The word also describes a creature that rules over others and can only be defeated by the mightiest of men, he adds: "Some stories envision the god and king as so powerful that even the ushum-gal dare not leave his plain/desert or set foot on his road. I assume that the ushum-gal was originally probably some kind of lion or some other wild carnivore and that it gradually acquired other mythological associations over hundreds of years."

The Cimmerian language has no modern successors.

But those who know Akkadian, an ancient Semitic language related to today's Arabic or Hebrew, borrow the Cimmerian word and use it as "ushumgalu," which translates as "lion-dragon," Cristosomo says.

In Akkadian culture, this lion-dragon was worshiped as a divine being, he says: "Another mythological dragon-like creature in Akkadian is mushhušshu (borrowed from Cimmerian mush mush 'fierce serpent'); this creature translates as 'dragon' and is depicted on the Ishtar Gate of Babylon".

He then concludes, “So is ushum-gal the oldest known word for dragon? It probably is. In any case, it was a creature with features that mesh with our idea of ​​dragons. A powerful, awe-inspiring creature that gods and kings wanted to identify with, a creature steeped in legend and mystery. If it's a dragon, then the dragon is ushum-gal."

Lion statues and carvings from that time have survived to this day.

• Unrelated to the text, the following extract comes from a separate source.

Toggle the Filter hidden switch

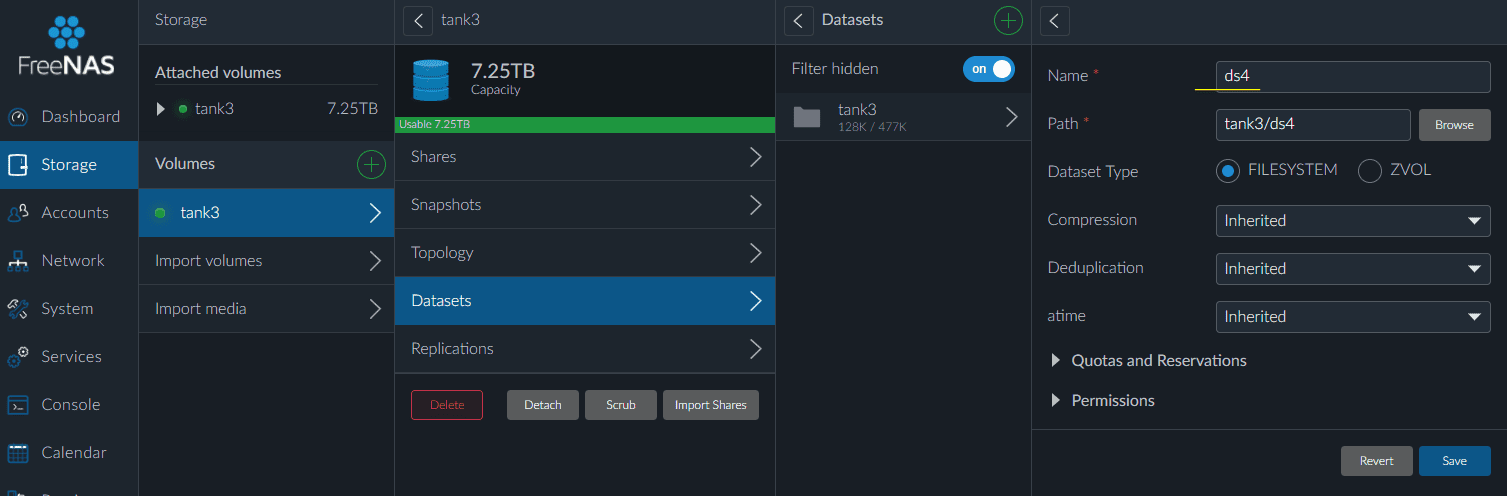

A reconstruction of the Ishtar Gate, all with its remaining fragments from the original Babylon, is taking place in a museum in Berlin.

But what about the real lions that once roamed the ancient Middle East?

We cannot know exactly which lions the Cimmerians meant.

But two Asiatic sub-groups of lions that were once relatively widespread are now nearly extinct, except for a small group in India.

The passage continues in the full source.